*Источник:*
◆ ◆ ◆ ◆ ◆
В своем рапорте она опустила — безусловно, сознательно — кое-какие подробности. Они дошли до нас в устных рассказах об обстоятельствах ареста. Когда автомобиль с ними обогнала и заставила остановиться машина ОГПУ, Блюмкин якобы повернулся к ней и сказал: «Эх, Лиза, Лиза… Я ведь знаю, что ты меня предала. Ну, прощай!» По другой версии, его последние слова на свободе были совсем не такими литературными. «Лиза, ну ты и с…! — закричал Блюмкин, презрительно глядя на нее. — Ты же предала меня!»
Георгий Агабеков передал в своих воспоминаниях рассказ чекиста Ключарева, руководившего арестом: «Мы подъехали к квартире Блюмкина (наверное, все же к квартире Фалька на Мясницкой. — Е. М.) в час ночи. Я поднялся наверх один, но его не оказалось дома. Только я спустился вниз и вышел на улицу, смотрю, подъезжает такси, в котором сидели Блюмкин и Лиза Горская. Увидев нас, Блюмкин сразу догадался, в чем дело, ибо не успели мы подойти к его машине, как она уже повернула и умчалась. Мы вскочили в нашу машину и за ними. Такси неслось по пустынным улицам, как дьявол, но ты же знаешь наши машины. У Петровского парка мы их нагнали. Видя, что им не уйти, Блюмкин остановил машину, вышел и кричит нам: „Товарищи, не стреляйте, сдаюсь! Ваня, отвези меня к Трилиссеру…“ Потом Блюмкин повернулся к такси, где продолжала сидеть Горская, и сказал: „Ну, прощай, Лиза, я ведь знаю, что это ты меня предала“. Это все, что сказал он… Да, хороший был парень Яша, а пропал ни за что».
По другой версии, чекистам вообще не пришлось работать. Когда подъехала их машина, Блюмкин сразу все понял, сел в нее и скомандовал водителю: «В ОГПУ!» Почти всю дорогу он курил и молчал. Может быть, вспоминал посвященные ему стихи Шершеневича. Как ведь точно он сказал:
А мне бы только любви немножечко,
Да десятка два папирос.
Когда уже подъезжали к Лубянке, Блюмкин произнес: «Как же я устал».
◆ ◆ ◆ ◆ ◆
*Задания для выполнения:*
(1) Где, согласно рассказу Ключарева в отрывке об аресте Блюмкина, чекисты нагнали такси?
(2) Воспроизведите дословно все записи, приведённые ниже.
Записи с отрывком никак не связаны.

Данные о наведении на цель:
◆ ◆ ◆ ◆ ◆
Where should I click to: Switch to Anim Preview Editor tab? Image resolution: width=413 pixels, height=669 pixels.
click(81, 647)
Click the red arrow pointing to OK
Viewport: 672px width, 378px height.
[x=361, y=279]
◆ ◆ ◆ ◆ ◆
*Выполненные задания:*
(1) У Петровского парка.

(2)
Where should I click to: Switch to Anim Preview Editor tab? Image resolution: width=413 pixels, height=669 pixels.
click(81, 647)
Click the red arrow pointing to OK
Viewport: 672px width, 378px height.
[x=361, y=279]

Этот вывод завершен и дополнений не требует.